Column - Flu warnings worth it

Ever hear about the boy who cried, “Wolf!”? Well, what about the boy who cried, “Virus!”? Is the kid a fool? Will we listen? Should we care? We won’t know.

By: Dennis Dalman, Alexandria Echo Press

Ever hear about the boy who cried, “Wolf!”?

Well, what about the boy who cried, “Virus!”?

Is the kid a fool? Will we listen? Should we care? We won’t know.

When horror strikes (it could be as early as next fall), nobody’s going to listen, nobody’s going to pay attention. That’s the trouble: too many warnings land on deaf ears.

A lot of people are angry, scoffing that we have been scared half to death by a virus that doesn’t seem so bad after all. Well, don’t hold your breath quite yet.

This current so-called “swine flu” is to be taken seriously. The disease experts are not kidding. This flu virus, never known before, can mutate possibly into a massive killer in less than a year.

In the mid-1970s in a biology class at St. Cloud State University, my professor one day said we could all be dead someday because of a virulent virus. I raised my hand, told him that’s impossible because we have new vaccines and such.

The professor laughed. “Dennis, you are wrong,” he said, more or less. “These viruses are devious; in some ways, smarter than us. They can mutate.”

Last summer at a St. Cloud park open house, I re-met that professor from 30 years ago. His name is Dr. Ralph Gunderson. He didn’t remember me, of course. I was just one of a long parade of know-it-all rebel students who thought we’d live forever and get smarter if we drank enough beer and partied hard enough.
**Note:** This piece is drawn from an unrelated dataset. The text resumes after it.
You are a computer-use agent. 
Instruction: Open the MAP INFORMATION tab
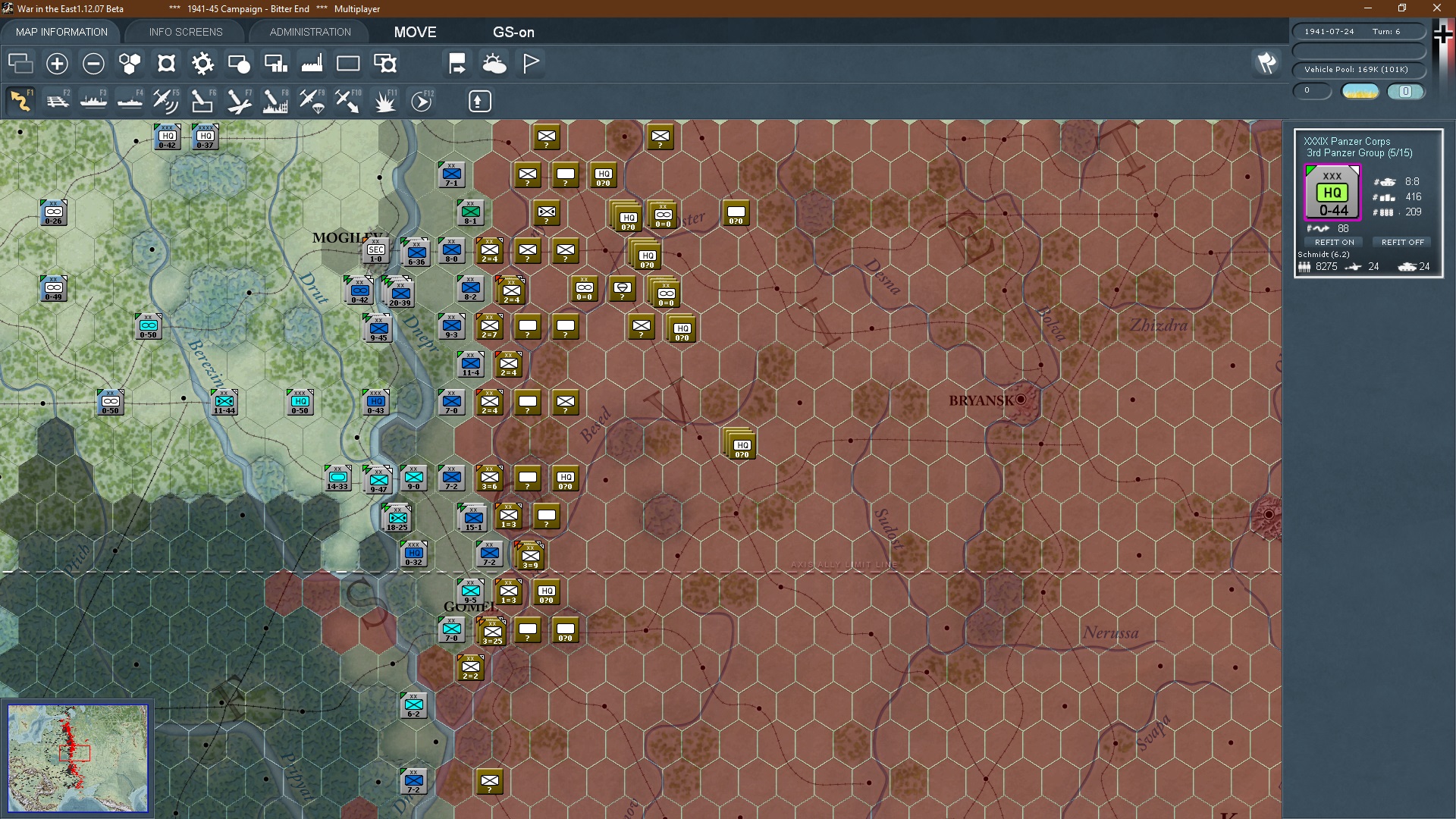point(61,32)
I shook Gunderson’s hand; I apologized for my wrongness about modern plagues; he smiled kindly and like an academic pope he forgave me wordlessly.

With Gunderson’s lecture in my mind, I am glad these public-health people “over-reacted.” That is because we hung-over smartsters have not been faced with a biological-viral plague in a very long time, either from terrorists or from “natural” biological sources.
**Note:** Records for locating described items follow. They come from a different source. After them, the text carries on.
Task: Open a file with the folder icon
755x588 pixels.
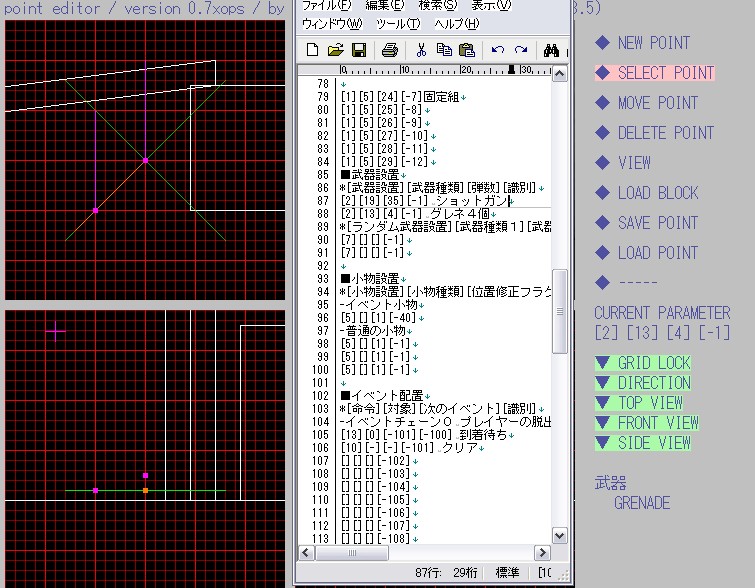Action: pyautogui.click(x=335, y=50)
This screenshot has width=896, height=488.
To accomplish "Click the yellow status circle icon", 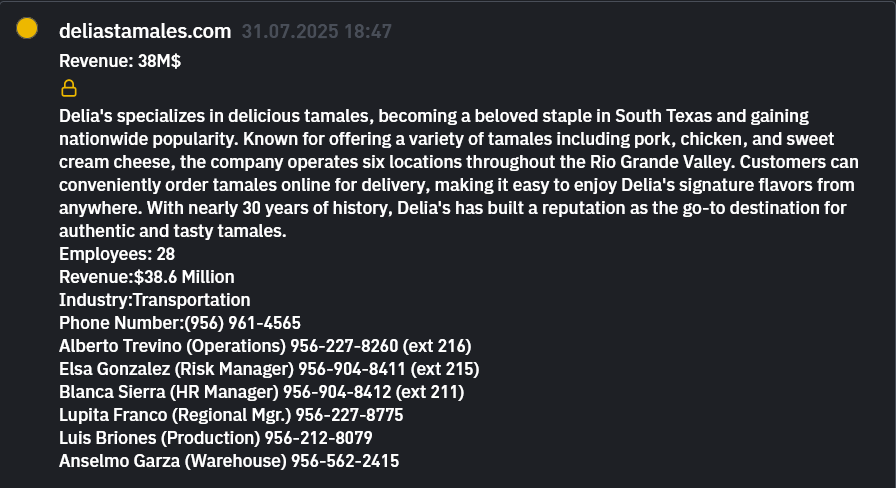I will tap(28, 29).
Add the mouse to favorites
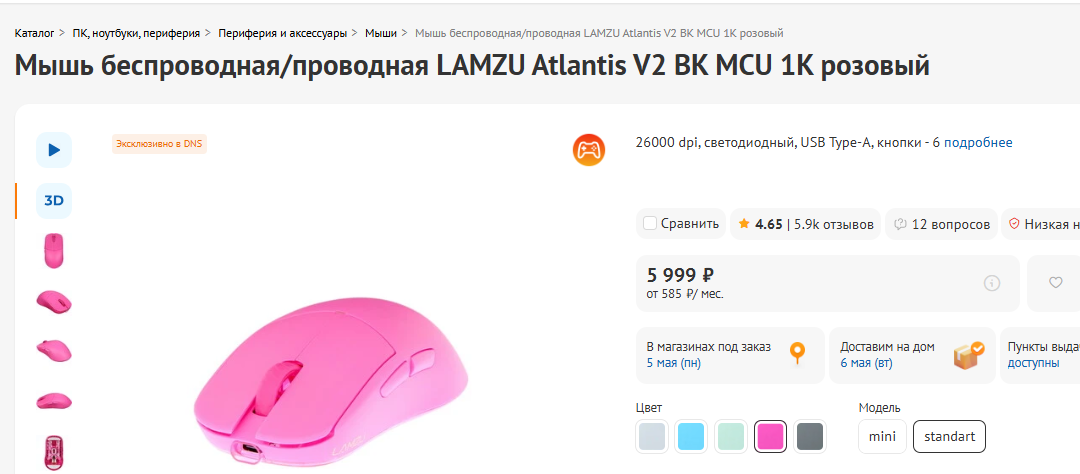1080x474 pixels. [x=1056, y=283]
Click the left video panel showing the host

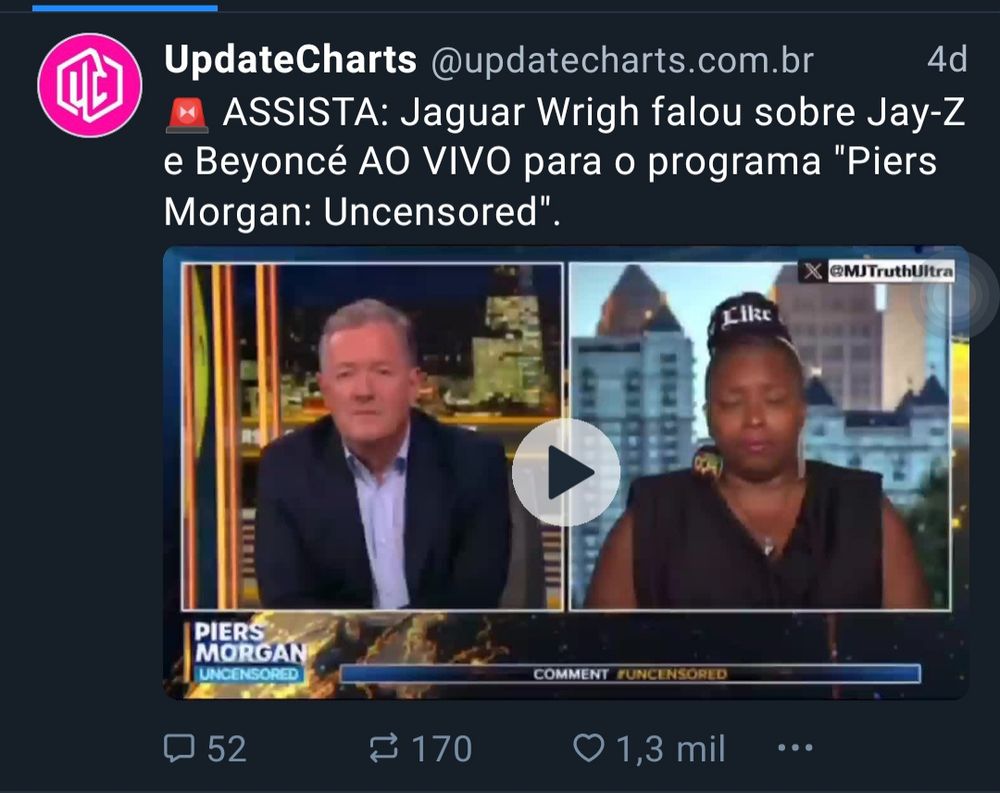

We all know what happened when Hurricane Katrina struck the Gulf Coast. Everyone and every help agency, including the doofus federal government, were utterly unprepared. So many people suffered and died.
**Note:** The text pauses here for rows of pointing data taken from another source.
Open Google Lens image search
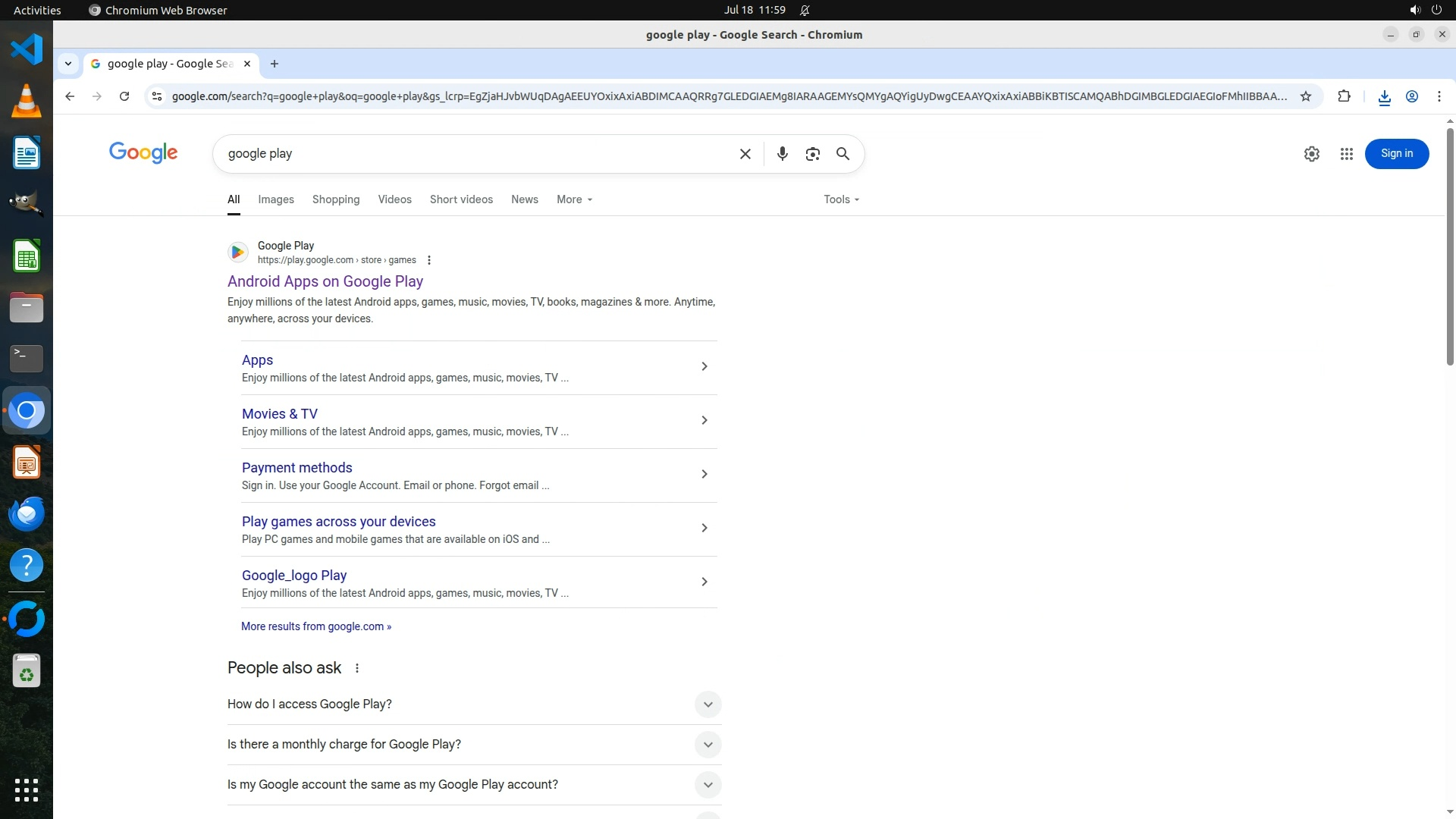812,154
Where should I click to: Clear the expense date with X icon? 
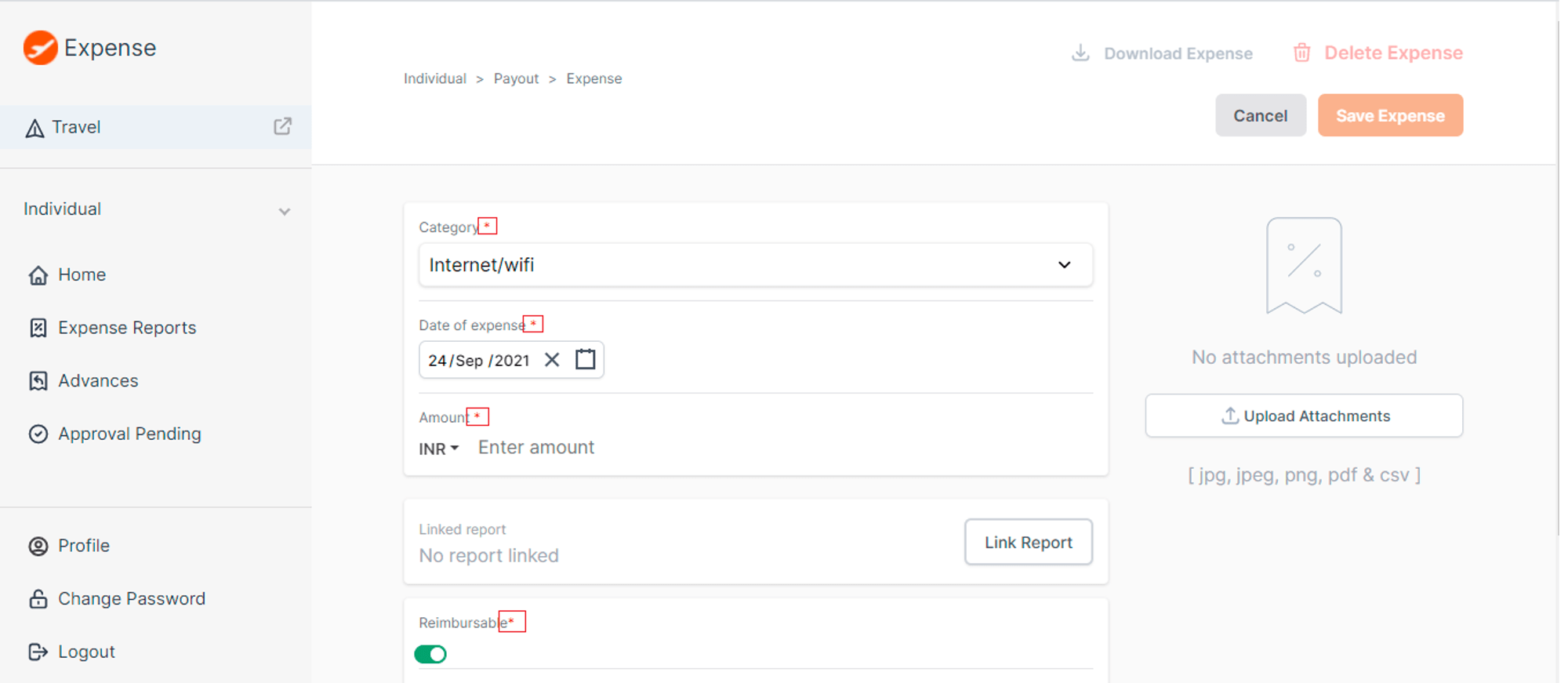click(x=552, y=359)
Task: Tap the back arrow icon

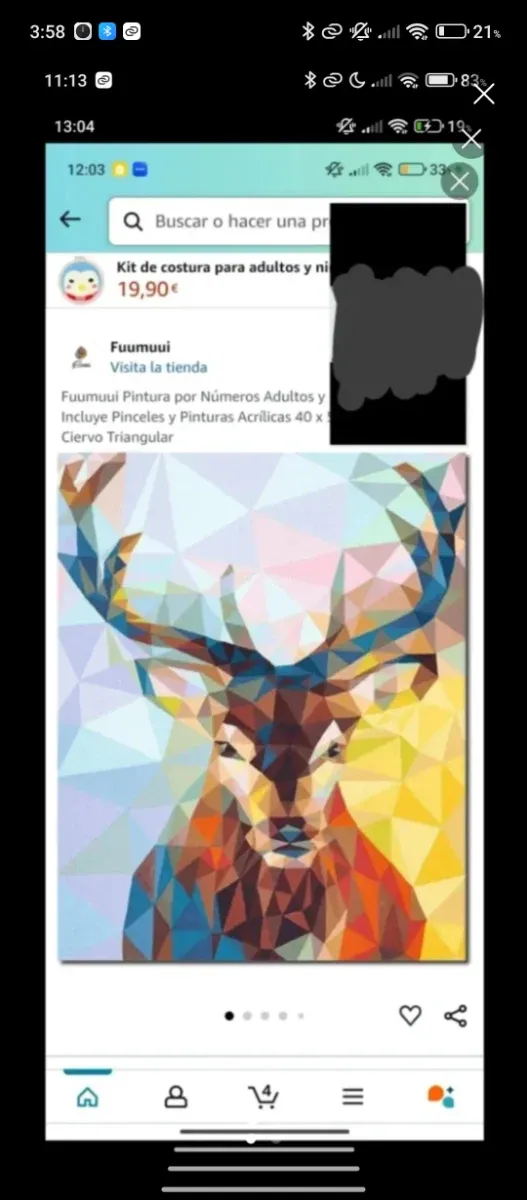Action: coord(70,220)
This H1N1 flu may not come back with a vengeance this fall or this winter, but if it does we had better be ready. This spring and summer may be giving us a sweet reprieve to develop a vaccine against a more vicious strain in waiting. We should be so grateful for great scientists who never get any credit at all.

This boy who cried “Virus!” should be listened to because we have got to start preparing for a potential catastrophe. This recent flu scare has put us on alert, and public-health care agencies worldwide now have a heads-up, with good combative measures, about how to deal with what is almost certainly looming on the horizon.